Cette capacité de créer à volonté de la “monnaie miracle” pour sauver les mauvais acteurs économiques est certainement l’un des plus grands défauts du système monétaire fiat. Cette option favorise ainsi les prises de risques inconsidérées et empêche au système entier de se réguler de lui-même en empêchant aux mauvais acteurs, qu’ils soient criminels, irresponsables ou insolvables, de disparaître.
Pire, ces sauvetages sont finalement financés par l’argent du contribuable qui, via l’inflation monétaire, finance ces bailouts en voyant toujours un peu plus le prix de la monnaie, épargne et revenus, être dilués dans une masse monétaire toujours plus importante et destinée en premier lieu aux acteurs économiques profitant d’une connivence particulière avec le gouvernement. Si vous êtes trop jeune pour avoir vécu cette période, regardez le film “The Big Short”.
Conséquences des politiques des banques centrales : l’inflation et la manipulation du prix de la monnaie
En contrôlant l’émission de la monnaie de cette manière, une banque centrale contrôle l’inflation et conséquemment le prix de l’unité monétaire. Par prix de l’unité monétaire, on entend simplement son pouvoir d’achat, son taux d’échangeabilité par rapport à d’autres biens et marchandises. Le système des prix n’étant rien d’autre que ça : un système complexe d’informations renseignant les acteurs économiques sur la valeur des marchandises entre elles, dont la monnaie.
Pour le comprendre, multiplier par deux la masse monétaire ne vous rendrait pas plus deux fois plus riche, mais augmenterait simplement les prix par deux. La richesse d’un individu ne dépend pas de la quantité de monnaie émise mais de la quantité des biens disponibles et de sa capacité à en faire l’acquisition. Dans la même logique, une inflation annuelle de 2% décidée par une banque centrale fait baisser le prix de l’unité monétaire de 50% en 35 ans. Le même résultat est atteint en 23 ans avec une inflation annuelle à 3%, 14 ans avec une inflation annuelle à 5%... Sur un an, l’inflation était de 10% dans l’UE en septembre 2022, 4% en septembre 2023…
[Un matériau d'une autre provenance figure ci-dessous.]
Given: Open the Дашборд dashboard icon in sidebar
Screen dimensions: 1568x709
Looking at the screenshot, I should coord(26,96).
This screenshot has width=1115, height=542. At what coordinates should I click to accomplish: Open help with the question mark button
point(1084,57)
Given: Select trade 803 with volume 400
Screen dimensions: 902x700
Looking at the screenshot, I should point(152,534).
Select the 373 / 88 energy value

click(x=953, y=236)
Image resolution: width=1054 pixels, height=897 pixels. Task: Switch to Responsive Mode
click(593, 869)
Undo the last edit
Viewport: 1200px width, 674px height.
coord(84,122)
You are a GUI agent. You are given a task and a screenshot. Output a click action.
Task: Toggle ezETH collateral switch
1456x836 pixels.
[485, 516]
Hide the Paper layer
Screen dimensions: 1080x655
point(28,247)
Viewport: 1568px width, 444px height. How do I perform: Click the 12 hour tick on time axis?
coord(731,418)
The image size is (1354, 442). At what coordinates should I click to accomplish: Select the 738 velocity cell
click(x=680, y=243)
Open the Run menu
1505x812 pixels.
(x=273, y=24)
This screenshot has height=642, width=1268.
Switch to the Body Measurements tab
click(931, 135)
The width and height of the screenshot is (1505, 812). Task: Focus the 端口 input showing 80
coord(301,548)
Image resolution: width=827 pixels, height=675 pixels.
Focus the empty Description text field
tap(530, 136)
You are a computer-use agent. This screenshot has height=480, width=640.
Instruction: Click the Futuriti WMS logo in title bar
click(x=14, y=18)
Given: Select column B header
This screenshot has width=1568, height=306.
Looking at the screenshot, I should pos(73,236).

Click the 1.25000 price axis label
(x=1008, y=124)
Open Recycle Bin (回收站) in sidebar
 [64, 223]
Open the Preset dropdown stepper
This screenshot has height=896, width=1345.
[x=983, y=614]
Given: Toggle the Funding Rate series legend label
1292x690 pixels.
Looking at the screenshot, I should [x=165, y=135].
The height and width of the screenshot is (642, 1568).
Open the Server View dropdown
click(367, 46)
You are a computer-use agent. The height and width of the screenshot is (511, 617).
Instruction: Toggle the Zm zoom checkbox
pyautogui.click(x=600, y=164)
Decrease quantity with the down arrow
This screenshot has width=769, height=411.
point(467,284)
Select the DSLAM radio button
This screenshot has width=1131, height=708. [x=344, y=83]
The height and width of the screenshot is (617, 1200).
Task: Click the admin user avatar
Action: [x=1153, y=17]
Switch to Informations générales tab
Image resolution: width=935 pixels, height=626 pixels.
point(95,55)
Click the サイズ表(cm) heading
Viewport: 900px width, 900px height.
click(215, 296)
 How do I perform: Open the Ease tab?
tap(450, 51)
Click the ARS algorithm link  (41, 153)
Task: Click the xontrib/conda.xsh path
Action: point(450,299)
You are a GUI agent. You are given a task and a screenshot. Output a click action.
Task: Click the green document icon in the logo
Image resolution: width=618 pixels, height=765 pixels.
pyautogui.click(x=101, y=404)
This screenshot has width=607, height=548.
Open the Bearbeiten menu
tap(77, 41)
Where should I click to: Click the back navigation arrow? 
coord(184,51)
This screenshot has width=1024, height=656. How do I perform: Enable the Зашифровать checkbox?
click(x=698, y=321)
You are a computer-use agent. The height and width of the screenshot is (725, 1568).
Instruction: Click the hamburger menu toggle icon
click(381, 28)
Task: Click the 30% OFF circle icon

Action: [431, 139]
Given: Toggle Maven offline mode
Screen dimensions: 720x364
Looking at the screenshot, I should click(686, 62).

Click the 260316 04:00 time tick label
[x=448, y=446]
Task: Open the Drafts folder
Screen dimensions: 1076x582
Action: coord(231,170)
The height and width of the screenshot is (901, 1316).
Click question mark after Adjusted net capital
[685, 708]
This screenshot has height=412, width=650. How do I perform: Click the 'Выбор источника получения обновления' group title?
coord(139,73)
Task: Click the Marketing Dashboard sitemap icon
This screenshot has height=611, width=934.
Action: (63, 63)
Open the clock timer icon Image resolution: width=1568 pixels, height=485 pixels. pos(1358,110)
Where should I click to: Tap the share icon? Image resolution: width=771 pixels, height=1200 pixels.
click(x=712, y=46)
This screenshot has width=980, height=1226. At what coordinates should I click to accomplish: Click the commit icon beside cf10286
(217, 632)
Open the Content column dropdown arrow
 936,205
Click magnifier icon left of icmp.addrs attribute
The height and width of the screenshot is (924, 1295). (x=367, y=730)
“Le gouvernement n'a jamais dit “Nous allons faire de l'inflation”. L'Etat emprunta simplement de l'argent très indirectement à la banque centrale. Le gouvernement n'avait pas à s'inquiéter de la façon dont la banque se procurerait l'argent pour le lui donner : elle l'imprimait tout simplement.” Ludwig von Mises - Politique économique
L’augmentation de l’inflation annuelle peut ainsi être simplement perçue comme un prélèvement automatique sur l’épargne et les revenus. L’avantage étant que l’inflation s’applique à tout le monde et n’a pas besoin, contrairement à l’impôt classique, de passer par le législateur. L’idée selon laquelle l’inflation monétaire équivaut à une taxe est donc fondamentalement vraie.
En bref…
Le rôle d’une banque centrale est donc de manipuler, certains diront de falsifier, la monnaie à des fins politiques afin d’éviter, ou de repousser, continuellement les crises économiques et les corrections nécessaires à faire sur les marchés. Ces interventions répétées ne sont pas sans conséquences. Outre le sauvetage continuel des mauvais acteurs économiques, les banques centrales viennent dérégler le processus économique en introduisant des mauvais indicateurs sur les prix, ce qui pénalise l’ensemble des acteurs.
Comme disait Hayek, le système des prix est une somme d'informations provenant de millions de personnes et un signal fort orientant les décisions économiques des individus. Manipuler le prix de la monnaie, grâce à l'inflation par exemple, c'est dérégler l'ensemble de la société. C’est ici l’idée développée dans la théorie autrichienne du cycle économique, notion que nous explorerons dans un futur article.